▸ **What you need to do**: Whatever lines the data contains, output all of them unchanged.

(Collected data entries)
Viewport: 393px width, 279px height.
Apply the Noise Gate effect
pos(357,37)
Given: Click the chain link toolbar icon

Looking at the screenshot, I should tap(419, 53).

▸ **Response to the exercise**:
Viewport: 393px width, 279px height.
Apply the Noise Gate effect
pos(357,37)
Given: Click the chain link toolbar icon

Looking at the screenshot, I should tap(419, 53).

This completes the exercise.